(La riflessione sui talenti calcistici ormai rari da trovare ha generato diverse considerazioni : ne abbiamo scelto due. Una del titolare di una catena di negozi, l’altra di un architetto con un passato da… assessore comunale e calciatore)
Ritengo sia indispensabile partire dalle strutture ( che non ci sono o insufficienti ) per poter pensare di far crescere dei possibili talenti. Non solo in ambito calcistico ma anche tutti gli altri sport. Se si aggiunge che sono anche cambiate le necessità e i desideri delle persone (tempo libero in genere ma sopratutto quello di praticare sport), diventa indispensabile creare le condizioni per poter far avvicinare i giovanissimi alle attività sportive. Non sempre le poche società strutturate riescono a sopperire a questa esigenza, aggiungo, anche sociale. La crescita dei nuovi talenti passa da questo altrimenti rimane per pochi fortunati e tra questi qualche bravo talento.

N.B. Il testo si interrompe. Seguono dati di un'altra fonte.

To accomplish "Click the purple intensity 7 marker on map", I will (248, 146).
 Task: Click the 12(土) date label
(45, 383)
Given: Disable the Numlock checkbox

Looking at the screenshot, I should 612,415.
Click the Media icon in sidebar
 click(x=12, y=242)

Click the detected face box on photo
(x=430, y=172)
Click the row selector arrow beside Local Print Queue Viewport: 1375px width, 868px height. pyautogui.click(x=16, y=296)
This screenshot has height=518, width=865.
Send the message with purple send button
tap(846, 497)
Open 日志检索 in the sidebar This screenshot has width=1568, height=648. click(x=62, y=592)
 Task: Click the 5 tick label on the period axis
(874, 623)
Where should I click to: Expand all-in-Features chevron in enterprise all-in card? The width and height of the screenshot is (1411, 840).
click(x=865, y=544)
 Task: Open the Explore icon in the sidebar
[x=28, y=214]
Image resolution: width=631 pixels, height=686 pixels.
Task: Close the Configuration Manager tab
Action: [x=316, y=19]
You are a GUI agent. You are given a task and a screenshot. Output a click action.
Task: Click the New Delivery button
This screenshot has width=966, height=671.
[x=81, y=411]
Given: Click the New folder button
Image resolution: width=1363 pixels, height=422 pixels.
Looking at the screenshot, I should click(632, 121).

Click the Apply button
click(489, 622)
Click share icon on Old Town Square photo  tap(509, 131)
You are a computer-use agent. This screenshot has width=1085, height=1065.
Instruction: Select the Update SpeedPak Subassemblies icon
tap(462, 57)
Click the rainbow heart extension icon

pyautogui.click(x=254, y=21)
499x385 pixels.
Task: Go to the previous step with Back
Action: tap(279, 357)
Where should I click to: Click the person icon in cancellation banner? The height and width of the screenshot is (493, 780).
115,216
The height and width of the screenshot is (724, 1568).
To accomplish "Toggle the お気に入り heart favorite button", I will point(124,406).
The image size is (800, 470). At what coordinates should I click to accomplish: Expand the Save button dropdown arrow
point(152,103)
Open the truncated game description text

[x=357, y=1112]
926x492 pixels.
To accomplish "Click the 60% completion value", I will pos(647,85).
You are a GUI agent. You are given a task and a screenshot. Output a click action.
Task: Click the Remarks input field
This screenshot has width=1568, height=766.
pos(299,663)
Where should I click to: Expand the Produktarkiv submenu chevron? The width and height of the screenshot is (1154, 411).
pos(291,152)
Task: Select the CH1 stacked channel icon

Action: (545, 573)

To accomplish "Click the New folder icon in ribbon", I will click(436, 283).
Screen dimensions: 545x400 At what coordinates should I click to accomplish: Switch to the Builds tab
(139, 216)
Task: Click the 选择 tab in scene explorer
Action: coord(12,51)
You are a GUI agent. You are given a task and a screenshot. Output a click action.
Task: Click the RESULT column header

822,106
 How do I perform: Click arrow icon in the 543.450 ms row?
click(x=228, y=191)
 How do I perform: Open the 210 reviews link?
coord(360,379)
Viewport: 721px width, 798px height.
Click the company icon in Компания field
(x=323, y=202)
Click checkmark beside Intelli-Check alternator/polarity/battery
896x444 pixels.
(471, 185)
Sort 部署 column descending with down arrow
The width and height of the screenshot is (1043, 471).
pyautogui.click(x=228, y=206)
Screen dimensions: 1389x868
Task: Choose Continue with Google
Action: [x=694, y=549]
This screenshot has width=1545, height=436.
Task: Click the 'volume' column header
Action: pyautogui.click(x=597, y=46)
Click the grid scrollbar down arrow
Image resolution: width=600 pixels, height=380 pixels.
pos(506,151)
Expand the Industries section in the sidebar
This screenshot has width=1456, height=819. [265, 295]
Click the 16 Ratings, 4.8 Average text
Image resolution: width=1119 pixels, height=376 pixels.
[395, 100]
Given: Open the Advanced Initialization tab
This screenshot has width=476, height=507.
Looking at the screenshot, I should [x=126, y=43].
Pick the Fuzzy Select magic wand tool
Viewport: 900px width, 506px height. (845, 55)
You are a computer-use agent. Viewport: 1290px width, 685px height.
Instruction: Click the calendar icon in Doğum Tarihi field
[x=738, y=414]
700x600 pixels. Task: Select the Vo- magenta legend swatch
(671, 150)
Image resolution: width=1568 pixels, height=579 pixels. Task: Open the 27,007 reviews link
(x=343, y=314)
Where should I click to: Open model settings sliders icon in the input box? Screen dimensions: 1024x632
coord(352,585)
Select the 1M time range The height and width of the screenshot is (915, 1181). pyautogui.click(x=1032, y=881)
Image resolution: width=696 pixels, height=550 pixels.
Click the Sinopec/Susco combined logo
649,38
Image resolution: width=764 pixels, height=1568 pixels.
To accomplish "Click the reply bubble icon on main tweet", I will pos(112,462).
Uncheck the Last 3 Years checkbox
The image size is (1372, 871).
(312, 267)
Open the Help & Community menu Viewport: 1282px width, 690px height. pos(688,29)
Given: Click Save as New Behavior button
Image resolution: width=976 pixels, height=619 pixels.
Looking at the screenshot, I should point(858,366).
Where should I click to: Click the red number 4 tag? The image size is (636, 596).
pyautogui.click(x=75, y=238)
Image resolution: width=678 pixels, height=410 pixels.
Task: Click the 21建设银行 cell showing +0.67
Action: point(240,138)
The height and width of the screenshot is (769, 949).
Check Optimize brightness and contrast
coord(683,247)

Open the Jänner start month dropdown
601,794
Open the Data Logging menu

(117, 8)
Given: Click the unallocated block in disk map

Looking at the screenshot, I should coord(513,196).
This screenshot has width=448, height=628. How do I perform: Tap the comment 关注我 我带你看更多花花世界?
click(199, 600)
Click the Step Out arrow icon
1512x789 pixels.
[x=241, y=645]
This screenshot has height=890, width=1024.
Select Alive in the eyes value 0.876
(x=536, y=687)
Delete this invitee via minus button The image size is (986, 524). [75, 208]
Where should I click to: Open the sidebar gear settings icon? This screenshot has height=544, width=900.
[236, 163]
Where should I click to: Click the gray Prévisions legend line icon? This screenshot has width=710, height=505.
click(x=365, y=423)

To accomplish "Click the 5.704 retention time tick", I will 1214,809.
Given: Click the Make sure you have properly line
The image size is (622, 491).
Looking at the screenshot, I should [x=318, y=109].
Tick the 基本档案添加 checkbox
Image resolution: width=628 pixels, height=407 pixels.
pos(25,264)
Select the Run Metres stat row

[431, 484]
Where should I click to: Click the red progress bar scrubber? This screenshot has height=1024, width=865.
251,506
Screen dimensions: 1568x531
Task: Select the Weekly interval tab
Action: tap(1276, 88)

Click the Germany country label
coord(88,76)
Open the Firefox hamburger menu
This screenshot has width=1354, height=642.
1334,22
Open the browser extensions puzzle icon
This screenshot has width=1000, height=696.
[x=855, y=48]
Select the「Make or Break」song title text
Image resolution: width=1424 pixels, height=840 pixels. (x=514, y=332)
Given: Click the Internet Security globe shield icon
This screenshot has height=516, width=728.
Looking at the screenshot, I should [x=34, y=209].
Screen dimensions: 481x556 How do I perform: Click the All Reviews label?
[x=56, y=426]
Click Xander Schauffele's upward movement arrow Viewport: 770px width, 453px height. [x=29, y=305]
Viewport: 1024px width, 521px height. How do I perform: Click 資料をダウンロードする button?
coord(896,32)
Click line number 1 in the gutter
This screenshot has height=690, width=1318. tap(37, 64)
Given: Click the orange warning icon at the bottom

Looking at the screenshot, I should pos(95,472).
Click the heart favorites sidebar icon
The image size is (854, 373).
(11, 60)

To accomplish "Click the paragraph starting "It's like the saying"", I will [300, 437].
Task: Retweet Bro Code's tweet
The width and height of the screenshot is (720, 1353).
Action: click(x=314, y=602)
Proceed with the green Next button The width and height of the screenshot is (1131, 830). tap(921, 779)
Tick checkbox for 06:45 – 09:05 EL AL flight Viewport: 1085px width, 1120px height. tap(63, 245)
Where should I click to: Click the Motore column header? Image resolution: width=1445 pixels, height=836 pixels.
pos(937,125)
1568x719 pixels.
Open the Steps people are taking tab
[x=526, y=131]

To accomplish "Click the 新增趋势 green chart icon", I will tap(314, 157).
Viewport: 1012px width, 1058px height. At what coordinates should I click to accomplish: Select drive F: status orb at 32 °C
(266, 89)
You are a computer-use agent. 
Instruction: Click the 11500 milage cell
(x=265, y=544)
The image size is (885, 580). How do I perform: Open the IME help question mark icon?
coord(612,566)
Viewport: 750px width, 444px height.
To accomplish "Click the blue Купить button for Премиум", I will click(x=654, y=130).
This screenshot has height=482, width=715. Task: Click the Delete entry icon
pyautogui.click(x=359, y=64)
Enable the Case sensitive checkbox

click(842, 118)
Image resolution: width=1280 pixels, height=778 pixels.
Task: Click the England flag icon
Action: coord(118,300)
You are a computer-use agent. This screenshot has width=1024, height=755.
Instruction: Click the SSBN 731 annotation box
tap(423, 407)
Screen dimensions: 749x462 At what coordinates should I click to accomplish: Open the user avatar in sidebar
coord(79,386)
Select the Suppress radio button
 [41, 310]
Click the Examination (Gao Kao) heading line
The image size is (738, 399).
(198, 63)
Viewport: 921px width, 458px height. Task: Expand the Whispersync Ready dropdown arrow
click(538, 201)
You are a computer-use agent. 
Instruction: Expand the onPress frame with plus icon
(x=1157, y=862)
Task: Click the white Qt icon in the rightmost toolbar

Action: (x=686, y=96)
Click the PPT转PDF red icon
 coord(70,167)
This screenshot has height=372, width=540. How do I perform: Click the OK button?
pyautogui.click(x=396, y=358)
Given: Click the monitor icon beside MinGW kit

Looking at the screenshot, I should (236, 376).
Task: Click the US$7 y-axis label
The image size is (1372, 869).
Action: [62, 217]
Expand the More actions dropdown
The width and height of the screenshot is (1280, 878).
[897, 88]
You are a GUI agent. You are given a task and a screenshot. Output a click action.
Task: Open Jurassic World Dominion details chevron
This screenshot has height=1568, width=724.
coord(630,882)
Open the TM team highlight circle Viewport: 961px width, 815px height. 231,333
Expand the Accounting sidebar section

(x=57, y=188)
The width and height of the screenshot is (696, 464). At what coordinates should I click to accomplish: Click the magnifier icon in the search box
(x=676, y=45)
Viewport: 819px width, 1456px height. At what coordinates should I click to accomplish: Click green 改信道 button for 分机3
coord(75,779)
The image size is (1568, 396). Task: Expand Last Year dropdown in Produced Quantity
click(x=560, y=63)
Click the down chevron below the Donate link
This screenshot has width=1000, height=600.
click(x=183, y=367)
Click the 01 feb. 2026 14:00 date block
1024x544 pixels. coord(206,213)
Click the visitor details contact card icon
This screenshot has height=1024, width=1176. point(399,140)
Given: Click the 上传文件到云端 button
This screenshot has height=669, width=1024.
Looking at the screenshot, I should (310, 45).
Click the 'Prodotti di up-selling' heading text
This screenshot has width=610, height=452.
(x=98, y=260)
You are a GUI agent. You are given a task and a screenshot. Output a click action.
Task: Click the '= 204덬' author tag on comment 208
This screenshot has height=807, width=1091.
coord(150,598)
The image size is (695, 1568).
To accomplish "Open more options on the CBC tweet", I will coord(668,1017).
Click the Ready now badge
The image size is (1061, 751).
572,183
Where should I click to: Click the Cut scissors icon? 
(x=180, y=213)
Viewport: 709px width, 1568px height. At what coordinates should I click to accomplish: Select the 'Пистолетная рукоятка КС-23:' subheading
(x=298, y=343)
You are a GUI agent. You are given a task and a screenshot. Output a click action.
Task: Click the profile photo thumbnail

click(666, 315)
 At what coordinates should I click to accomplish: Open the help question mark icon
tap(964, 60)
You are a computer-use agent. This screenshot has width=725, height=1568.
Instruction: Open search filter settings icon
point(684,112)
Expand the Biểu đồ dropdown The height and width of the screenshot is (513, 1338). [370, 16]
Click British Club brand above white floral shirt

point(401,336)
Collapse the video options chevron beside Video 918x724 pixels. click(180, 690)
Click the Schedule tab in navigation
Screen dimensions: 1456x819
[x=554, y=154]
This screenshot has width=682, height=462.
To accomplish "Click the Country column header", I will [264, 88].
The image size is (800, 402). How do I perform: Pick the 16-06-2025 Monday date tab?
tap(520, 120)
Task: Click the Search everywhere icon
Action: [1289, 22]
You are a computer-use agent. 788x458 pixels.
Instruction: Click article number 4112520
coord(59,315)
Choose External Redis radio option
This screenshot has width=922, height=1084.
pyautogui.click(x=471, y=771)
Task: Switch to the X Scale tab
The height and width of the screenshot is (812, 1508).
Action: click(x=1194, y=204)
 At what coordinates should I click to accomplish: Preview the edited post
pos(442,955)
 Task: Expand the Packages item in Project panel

Ai “tempi” si giocava con frequenza giornaliera nei campetti e da lì che si coltivava il sogno di diventare “Maradona “.
Pasquale Ambrosio
Negli anni 70/80 i ragazzi venivano reclutati dalle parrocchie, il maestro Piero Spano per l’Olbia, Alberto Giagnoni per il Tavolara. Così si formavano le giovanili, prima i “pulcini” poi gli allievi, juniores e infine la “Beretti”. Il segretario Mimmino Boselli si precipitava a tesserare i più bravi .Ogni settore aveva una rosa che non superava i 20 atleti, si andava in campo in 13 e dopo in 14. Gli allenatori erano: ci davano le divise, la borsa, le scarpette (pantofola d’oro) e per noi era gratificante e motivo di orgoglio far parte dell’Olbia In quegli anni la prima squadra di serie C contava oltre il 50% di Olbiesi ed erano fortissimi. Oggi ci sono una miriade di scuole calcio, centinaia di piccoli calciatori che pagano per frequentare ma in “prima squadra” non arriva nessuno, quest’anno l’eccezione è Luca La Rosa. Sono cambiati i tempi (in peggio).